Tja, und da ich eigentlich von Kindesbeinen an alles "lebensrettend" mit nach Hause nehmen musste, ob Maikäfer, schöne Raupen, Spatz, Taube und Co., war das kleine kahle Wesen eigentlich genau der Richtigen vor die Füße gefallen. (Nebenbei bemerkt scheiterte ein heroischer Einsatz der Lebensrettung bei einem Teichhuhn, denn ich hatte es auf ein Heizkissen gesetzt, weil ich fand, dass es kuschelige Mutterwärme benötigte- *Wasser wäre vielleicht besser gewesen).

Bei der Arbeit eingetroffen, entpuppten sich alle Kollegen als Mutter- oder Vatertiere und gaben mir von Ihrem Pausenproviant, Ei- Stückchen oder dergleichen als Fütterungsunterstützung und waren fast nicht von meinem kleinen Vogel abzubringen.

Irgendwann kamen wir jedoch zu Hause (damals in meiner Einzimmerwohnung) an, ich nahm den Vogelkäfig unserer Wellensittiche, kaufte Mehlwürmer, die ich *eckeliger Weise" in Lebendform verfüttern musste und zum Teil zuvor teilen musste, damit mein kleiner Schützling Kraft tanken konnte.

Wie auch immer, es gelang mir mit Pipette und anderen Hilfsmittelchen, die kleine Amsel am Leben zu halten. Auch erfuhr ich mit gerade mal 20 Jahren, wie es sein musste, wenn eine Mutter von ihrem kleinen Kind mitten in der Nacht geweckt wurde, denn, klein Amselwesen übte das Morgenpfeifen um 4:00 Uhr früh und wurde so kurzerhand in die Küche verbannt.

Mit Stolz nahm ich das Wachsen der kleinen Schwanzfedern wahr und war bestätigt in meiner Lebensrettungs- und Peppeleigenschaft.

Ich gab ihr Erde zu essen, damit die "Vogelkacke" die richtige Färbung hatte, grub mit Freunden Regenwürmer aus, von denen sie wahrlich schaffte 10 Stück hintereinander zu vertilgen und bekam den ersten kleinen Schreck, als sie ein paar Meter im Freien fliegen konnte.
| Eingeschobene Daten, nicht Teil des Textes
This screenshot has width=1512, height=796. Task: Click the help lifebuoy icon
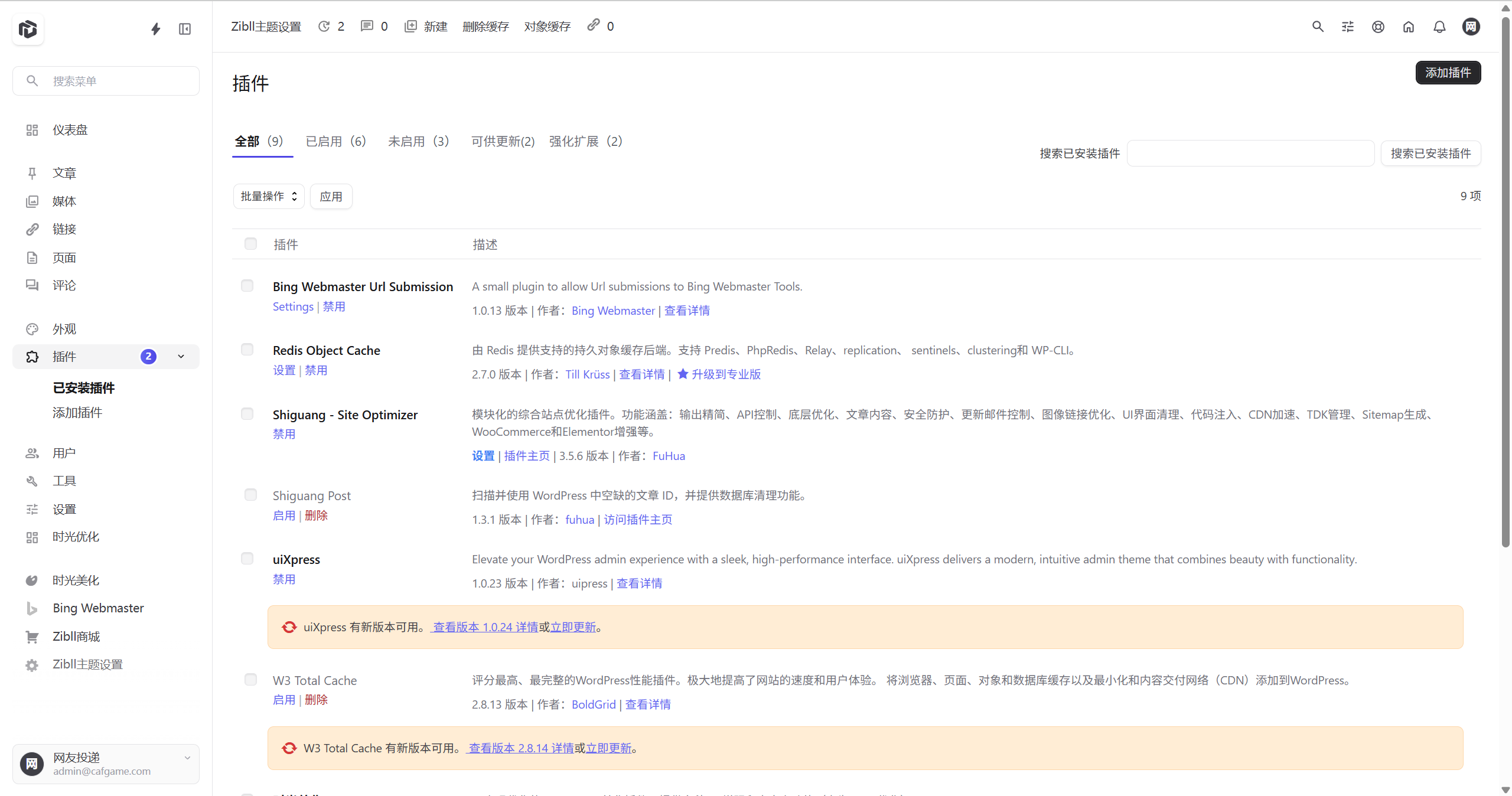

Also musste ich ihr das nicht bei bringen ;-)

So vergingen die Tage, sie wuchs heran und weil ich fand, dass sie viel frische Luft benötigen würde, nahm ich sie im Käfig mit in den Park, breitete eine Decke aus, genoss das schöne Wetter und fand, dass es ihr sicher ein wenig gut täte, wenn sie, wie so oft, ein paar Meter fliegen würde.

Tja und da geschah es. Sie sah einen anderen Vogel und aus den wenigen Metern wurde plötzlich mindestens 10 und mein Schützling saß auf einer hohen Kastanie. Ihr mich rufendes Piepen ließ mir keine Flügel wachsen, aber füllte meine Augen  mit Tränen.

Auf "komm runter" reagierte sie natürlich nicht und die Feuerwehr zu holen, um eine Amsel vom Baum zu holen, wäre auch etwas verrückt gewesen.

"Du kannst doch noch gar keine Würmer alleine finden!" und "in der Nacht ist es kalt" und was auch immer zu rufen, war zwecklos.

Ich fühlte mich so elend und musste irgendwann erkennen, dass mein kleiner, schwarz gefederter Freund nun auf eigenen Beinen und mit eigenen Flügeln sein Leben leben musste. Mit leerem Käfig und am Boden zerstört ging ich nach Hause.

 

So war das damals mit meiner kleinen Amsel: Ein spontaner Beginn und ein apruptes Ende, aber dazwischen ein wunderschönes Erlebnis.